• Directions for this task
Write out the part of the blog post below that starts with "Thursday, March 8, 2018" and goes on through "his sensory sensitivities.".

• Given text
--- START ---

Thursday, March 8, 2018
We are All the Same
About 3 years ago, a son of mine was unofficially diagnosed with sensory processing disorder. Sounds, touch and places where many people were was very hard for him. I prayed for many years to find answers to help him feel less anxious in many environments, and little by little answers would come. I won't share his full story now, but what I will share is how he isn't like that anymore. It has been nothing short of a miracle to me. But it also took a lot of hard work on his part- exercises each day, change in diet and a wonderful program called Brain Balance that helped him overcome his sensory sensitivities.
A little bit ago, I was helping him do his daily exercises (he still does to help maintain his progress) and he was not wanting to do them. He usually is so obedient in doing them, so having a few times where he has a hard time I consider very lucky! And I would expect nothing less! In fact I remember going through my own physical therapy exercises for a few years and just wanting to throw in the towel many times. It is hard and he has been so patient. So when I noticed he didn't want to do them I knew he needed a break, especially when I noticed he started to cry. I felt then it was one of those times where I needed to just pull my sweet son aside and hold him and let him cry. So I did. And as he was with me he and I began to talk. He wanted to know why he still had to do his exercises- it's already been so long. So with a silent prayer, I told him again about how I prayed for him and how we found answers and that this program with these exercises was one big answer. I also told him how he was "diagnosed" with sensory processing (I hate labels and didn't want him to feel he was stuck with this) but how these exercises are helping him to still be better. He then asked me what sensory processing was and I explained. But I also felt to explain how he doesn't do those things anymore. Then I felt to tell him how every one in our own family has needed help at some time with different things. I told him again about my depression and how I needed to reach out for help and strive to get better. I told him about things my husband, and older boys have had to do.
After I was finished, he said something to me I will never forget. He looked up at me with tears still streaming down his face and said, "so no one in our family is normal?" That innocent and honest question touched me, and with it I looked deep into those beautiful brown eyes and said, "Nathan, everyone is normal. We are all the same, just some of us don't realize our own weaknesses yet or don't want to."
As I said that I felt the spirit confirm to me the truth of that- that each of us do have our own struggles and weaknesses. That's why each of us are the same. And while yes, it isn't fair that in our world some weaknesses are accepted more than others and sometimes even sins are more widely accepted than weaknesses. And weaknesses and sins are not the same. (That's another blog post.) What is fair is that each of us have the same chance to overcome them.
The Savior even said, "They that are whole have no need of the physician, but they that are sick". (Mark 2:17) We all have need of our Savior- we all have weaknesses we have been given. And once we realize what ours may be, that's when the true power can start to come. For when we "(are) weak then (we) are strong" (2 Cor. 2:10) for that's where true humility lies. It is those that feel they do have it all together that really in fact have it together the least- for then you are not relying on Him.
I love and adore you my Nathan. You have had to learn hard lessons the last few years and have overcome so much.

--- END ---

• Supplied information
--- START ---

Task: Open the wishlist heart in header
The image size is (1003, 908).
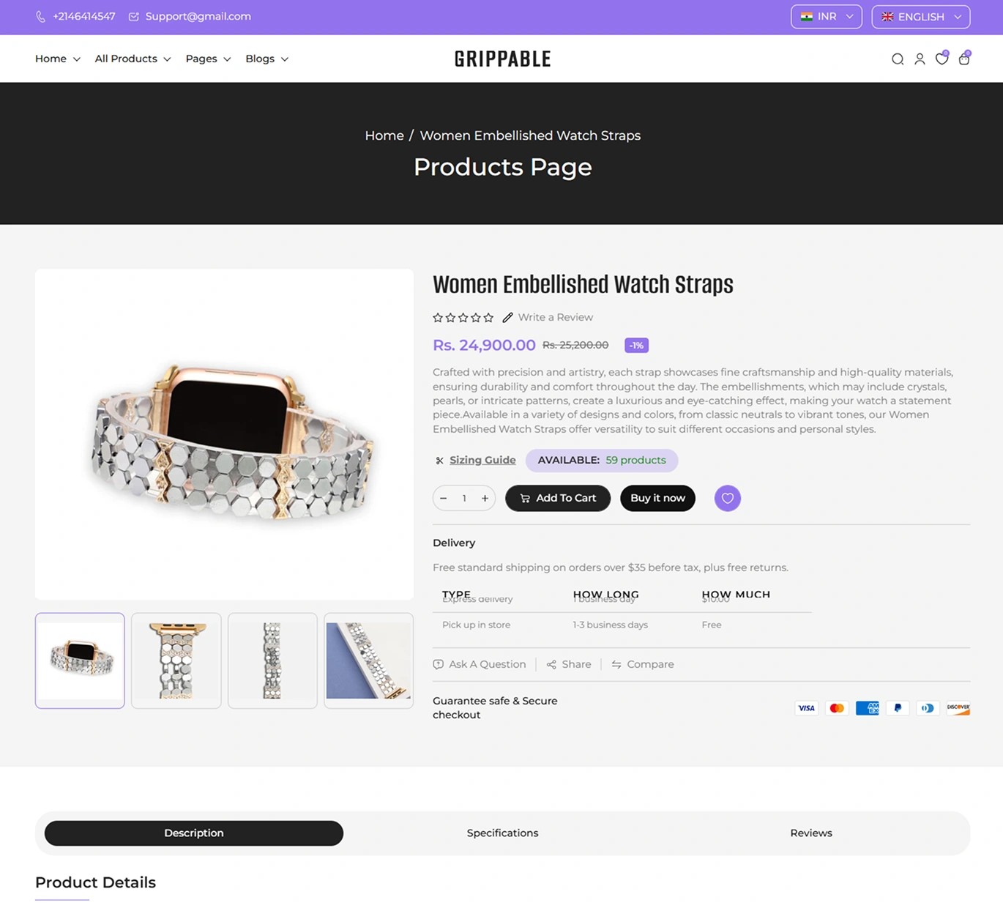Action: (942, 59)
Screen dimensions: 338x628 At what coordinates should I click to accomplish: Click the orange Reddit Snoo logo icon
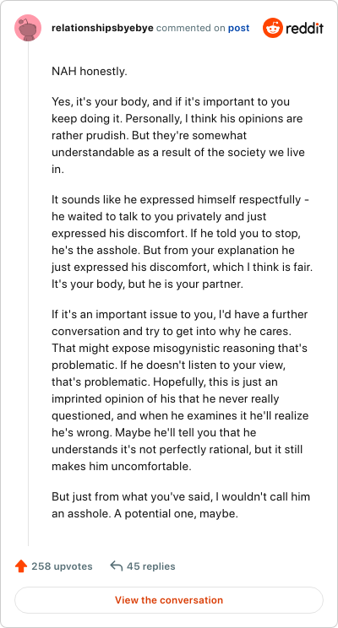[273, 28]
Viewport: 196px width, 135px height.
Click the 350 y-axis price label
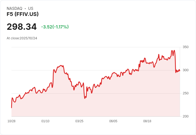(x=185, y=47)
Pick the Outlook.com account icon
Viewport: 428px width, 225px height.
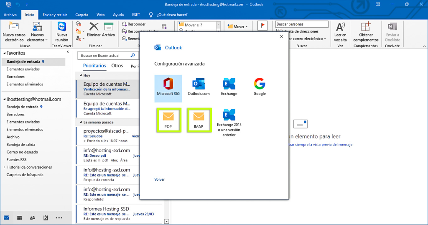tap(199, 86)
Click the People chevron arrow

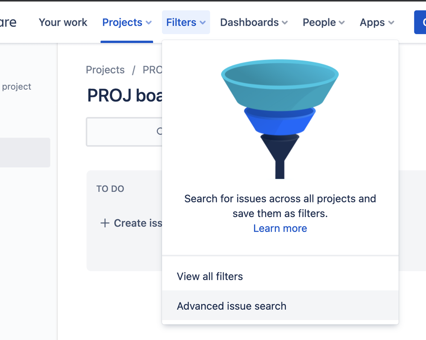click(342, 23)
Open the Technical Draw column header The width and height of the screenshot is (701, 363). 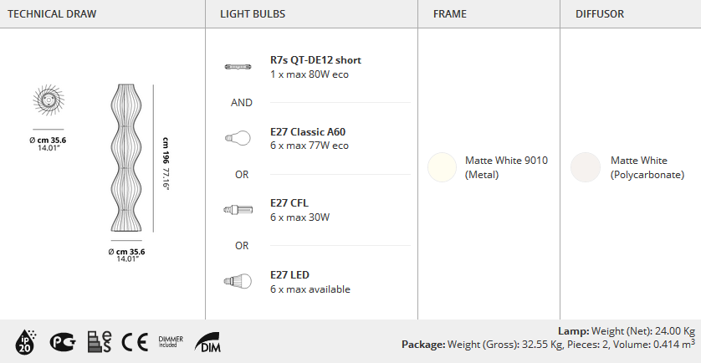coord(52,14)

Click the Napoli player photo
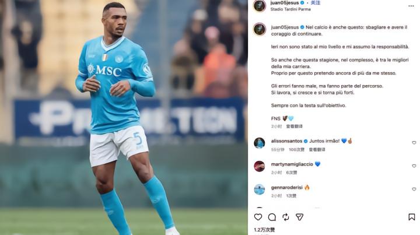pyautogui.click(x=124, y=118)
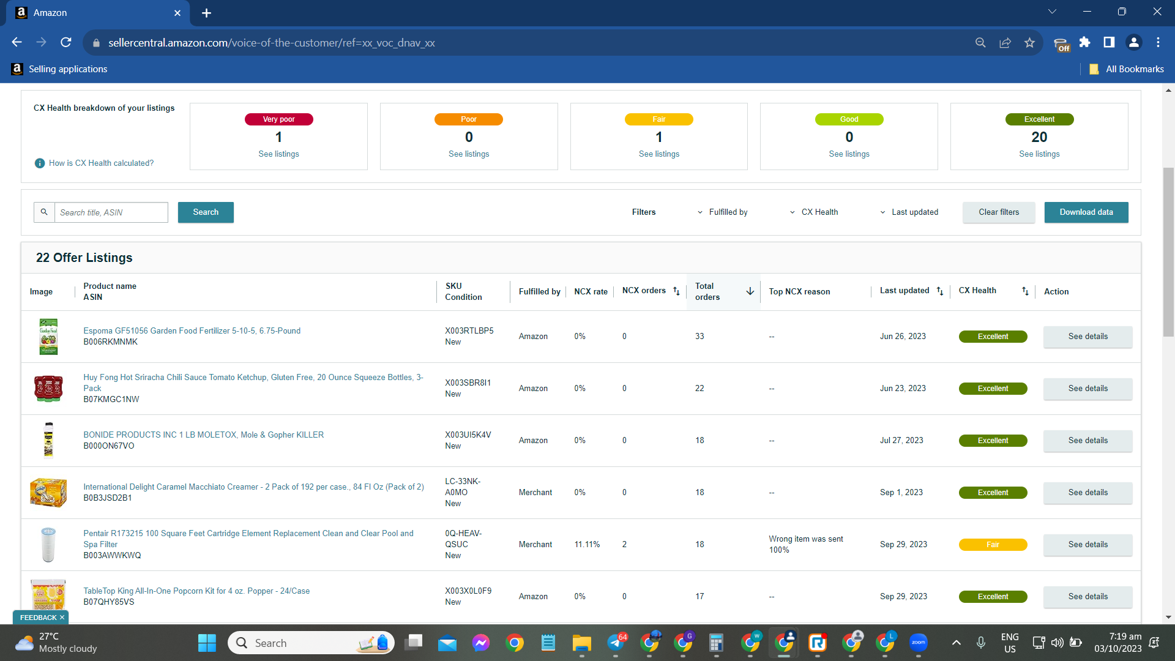
Task: Sort by the Total orders down arrow
Action: click(750, 291)
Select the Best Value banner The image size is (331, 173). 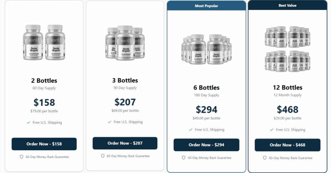tap(287, 5)
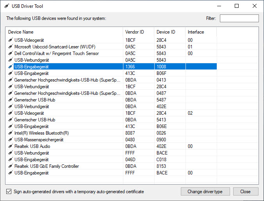
Task: Click the USB icon beside Realtek USB Audio
Action: pos(11,146)
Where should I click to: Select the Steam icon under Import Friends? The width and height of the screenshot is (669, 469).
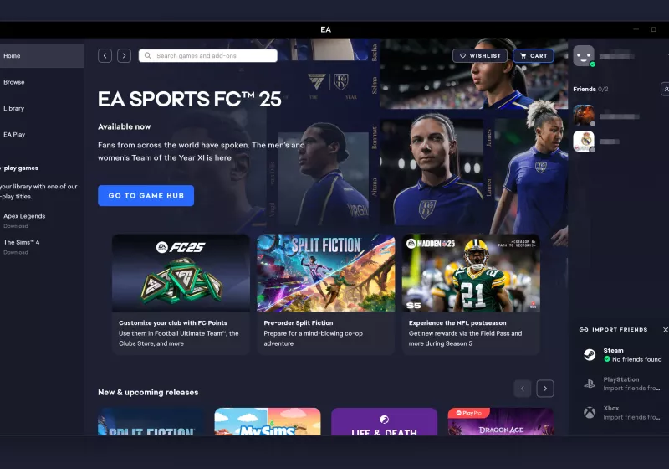(590, 354)
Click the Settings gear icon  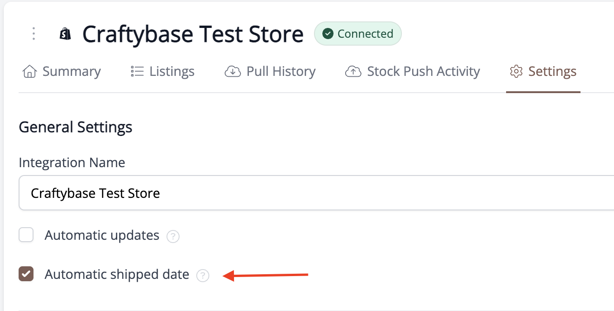[x=516, y=72]
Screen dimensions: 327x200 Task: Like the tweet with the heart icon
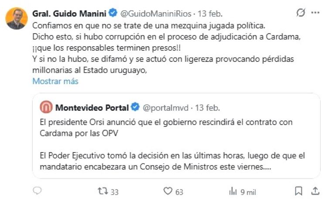pyautogui.click(x=168, y=191)
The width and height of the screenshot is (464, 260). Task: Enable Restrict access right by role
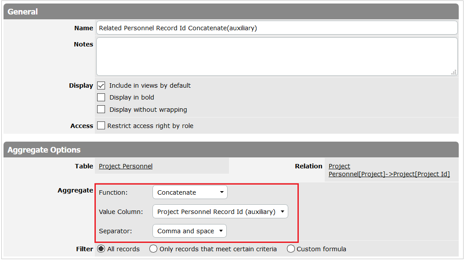[101, 126]
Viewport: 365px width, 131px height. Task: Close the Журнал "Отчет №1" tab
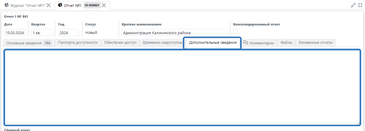[x=49, y=5]
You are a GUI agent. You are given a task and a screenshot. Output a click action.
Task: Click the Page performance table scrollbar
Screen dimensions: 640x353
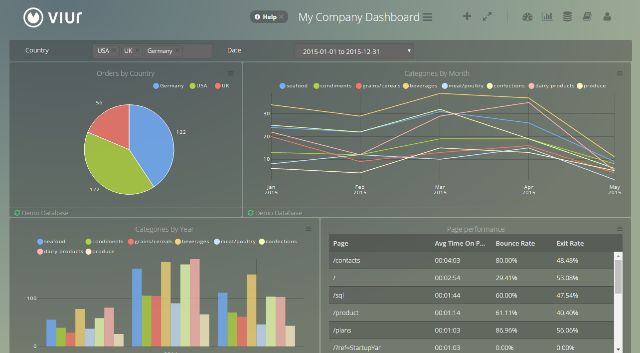tap(618, 277)
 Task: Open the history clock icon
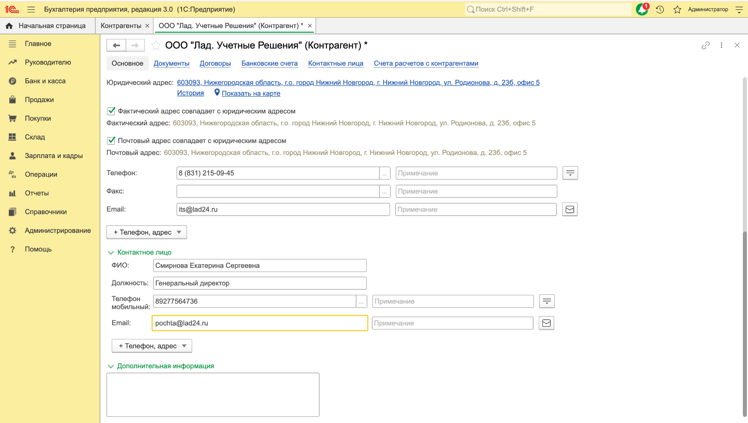click(660, 9)
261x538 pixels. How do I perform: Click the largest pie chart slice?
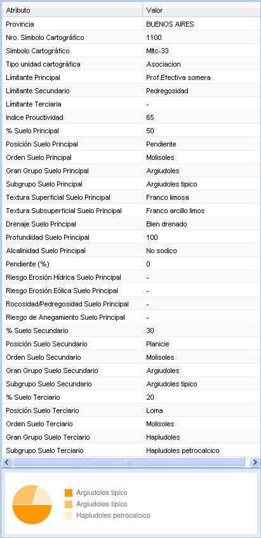(32, 515)
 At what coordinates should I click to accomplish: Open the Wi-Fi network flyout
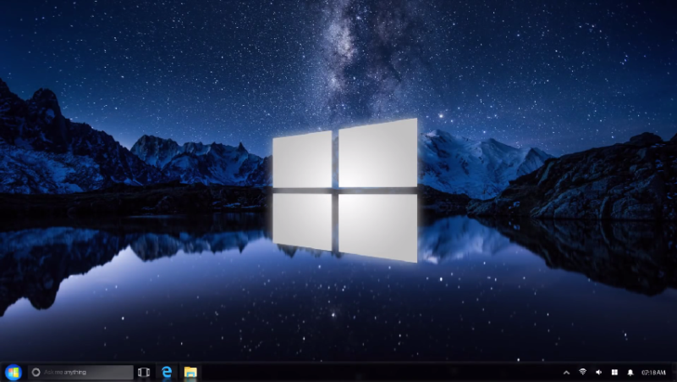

--- END ---

• Exercise result
Thursday, March 8, 2018
We are All the Same
About 3 years ago, a son of mine was unofficially diagnosed with sensory processing disorder. Sounds, touch and places where many people were was very hard for him. I prayed for many years to find answers to help him feel less anxious in many environments, and little by little answers would come. I won't share his full story now, but what I will share is how he isn't like that anymore. It has been nothing short of a miracle to me. But it also took a lot of hard work on his part- exercises each day, change in diet and a wonderful program called Brain Balance that helped him overcome his sensory sensitivities.